As we may need to promisify many functions, it makes sense to use a helper.

That's actually very simple -- promisify(f) below takes a to-promisify function f and returns a wrapper function.

That wrapper does the same as in the code above: returns a promise and passes the call to the original f, tracking the result in a custom callback:

function promisify(f) {
  return function (...args) { // return a wrapper-function
    return new Promise((resolve, reject) => {
      function callback(err, result) { // our custom callback for f
        if (err) {
          return reject(err);
        } else {
          resolve(result);
        }
      }

      args.push(callback); // append our custom callback to the end of arguments

      f.call(this, ...args); // call the original function
    });
  };
};

// usage:
let loadScriptPromise = promisify(loadScript);
loadScriptPromise(...).then(...);

Here we assume that the original function expects a callback with two arguments (err, result). That's what we meet most often. Then our custom callbacks is exactly in the right format, and promisify works great for such case.

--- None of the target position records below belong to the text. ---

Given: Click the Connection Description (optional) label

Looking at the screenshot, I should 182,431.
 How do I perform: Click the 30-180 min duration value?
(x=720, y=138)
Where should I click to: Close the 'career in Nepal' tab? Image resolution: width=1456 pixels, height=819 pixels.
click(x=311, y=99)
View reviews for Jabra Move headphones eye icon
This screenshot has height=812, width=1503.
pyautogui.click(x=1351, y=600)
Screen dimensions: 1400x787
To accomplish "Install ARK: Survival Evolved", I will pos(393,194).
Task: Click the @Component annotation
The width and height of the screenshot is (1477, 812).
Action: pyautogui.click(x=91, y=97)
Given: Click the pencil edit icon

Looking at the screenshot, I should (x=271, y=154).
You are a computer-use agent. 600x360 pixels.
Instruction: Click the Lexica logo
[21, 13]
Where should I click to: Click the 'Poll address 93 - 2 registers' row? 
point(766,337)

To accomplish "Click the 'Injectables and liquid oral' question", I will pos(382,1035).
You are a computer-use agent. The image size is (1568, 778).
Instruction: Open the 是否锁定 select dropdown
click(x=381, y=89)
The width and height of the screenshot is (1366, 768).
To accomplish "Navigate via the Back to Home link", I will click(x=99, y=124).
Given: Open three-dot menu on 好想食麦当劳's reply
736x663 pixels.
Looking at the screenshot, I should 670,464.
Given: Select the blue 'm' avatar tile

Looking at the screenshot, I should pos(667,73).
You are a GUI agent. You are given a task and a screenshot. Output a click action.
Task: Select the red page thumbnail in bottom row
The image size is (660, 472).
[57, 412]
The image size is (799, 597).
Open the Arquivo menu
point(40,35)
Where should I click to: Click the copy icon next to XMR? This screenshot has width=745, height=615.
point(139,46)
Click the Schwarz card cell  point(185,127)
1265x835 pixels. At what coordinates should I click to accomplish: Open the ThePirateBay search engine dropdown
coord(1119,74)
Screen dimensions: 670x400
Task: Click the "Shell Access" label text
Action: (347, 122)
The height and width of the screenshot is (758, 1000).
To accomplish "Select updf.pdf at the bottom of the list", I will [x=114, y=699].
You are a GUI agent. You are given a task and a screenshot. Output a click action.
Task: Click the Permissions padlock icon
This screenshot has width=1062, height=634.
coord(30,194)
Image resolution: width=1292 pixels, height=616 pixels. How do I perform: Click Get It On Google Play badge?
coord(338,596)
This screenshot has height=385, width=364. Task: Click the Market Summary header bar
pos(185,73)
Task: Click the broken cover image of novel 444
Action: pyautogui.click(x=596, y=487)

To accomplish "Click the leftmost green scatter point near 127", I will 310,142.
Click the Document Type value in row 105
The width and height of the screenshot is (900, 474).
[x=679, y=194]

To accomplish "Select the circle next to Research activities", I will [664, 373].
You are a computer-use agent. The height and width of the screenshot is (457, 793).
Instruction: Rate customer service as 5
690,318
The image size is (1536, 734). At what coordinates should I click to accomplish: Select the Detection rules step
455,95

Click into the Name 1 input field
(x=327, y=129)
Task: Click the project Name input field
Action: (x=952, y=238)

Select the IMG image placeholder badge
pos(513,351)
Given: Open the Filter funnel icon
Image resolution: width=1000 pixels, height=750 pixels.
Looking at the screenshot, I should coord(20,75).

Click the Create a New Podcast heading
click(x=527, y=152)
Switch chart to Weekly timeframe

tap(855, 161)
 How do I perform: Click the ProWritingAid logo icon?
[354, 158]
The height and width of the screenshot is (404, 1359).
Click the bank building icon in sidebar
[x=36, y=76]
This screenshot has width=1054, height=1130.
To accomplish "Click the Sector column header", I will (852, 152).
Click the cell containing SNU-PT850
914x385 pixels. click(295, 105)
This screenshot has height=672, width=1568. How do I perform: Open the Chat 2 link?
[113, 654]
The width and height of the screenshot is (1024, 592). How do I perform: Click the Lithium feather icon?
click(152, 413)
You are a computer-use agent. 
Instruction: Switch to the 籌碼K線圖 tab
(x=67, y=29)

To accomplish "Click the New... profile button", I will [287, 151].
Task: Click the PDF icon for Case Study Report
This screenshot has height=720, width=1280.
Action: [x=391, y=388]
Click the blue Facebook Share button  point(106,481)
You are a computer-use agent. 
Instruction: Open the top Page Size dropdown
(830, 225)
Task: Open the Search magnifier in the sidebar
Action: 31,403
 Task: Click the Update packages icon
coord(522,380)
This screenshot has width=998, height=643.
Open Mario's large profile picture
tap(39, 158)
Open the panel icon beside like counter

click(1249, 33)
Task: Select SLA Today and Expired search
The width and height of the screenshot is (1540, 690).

But what is the original f expects a callback with more arguments callback(err, res1, res2)?

Here's a modification of promisify that returns an array of multiple callback results:

// promisify(f, true) to get array of results
function promisify(f, manyArgs = false) {
  return function (...args) {
    return new Promise((resolve, reject) => {
      function *!*callback(err, ...results*/!*) { // our custom callback for f
        if (err) {
          return reject(err);
        } else {
          // resolve with all callback results if manyArgs is specified
          *!*resolve(manyArgs ? results : results[0]);*/!*
        }
      }

      args.push(callback);

      f.call(this, ...args);
    });
  };
};

// usage:
f = promisify(f, true);
f(...).then(err => ..., arrayOfResults => ...)

In some cases, err may be absent at all: callback(result), or there's something exotic in the callback format, then we can promisify such functions manually.

There are also modules with a bit more flexible promisification functions, e.g. es6-promisify. In Node.js, there's a built-in util.promisify function for that.

Promisification is a great approach, especially when you use `async/await` (see the next chapter), but not a total replacement for callbacks.

Remember, a promise may have only one result, but a callback may technically be called many times.

So promisification is only meant for functions that call the callback once. Furhter calls will be ignored.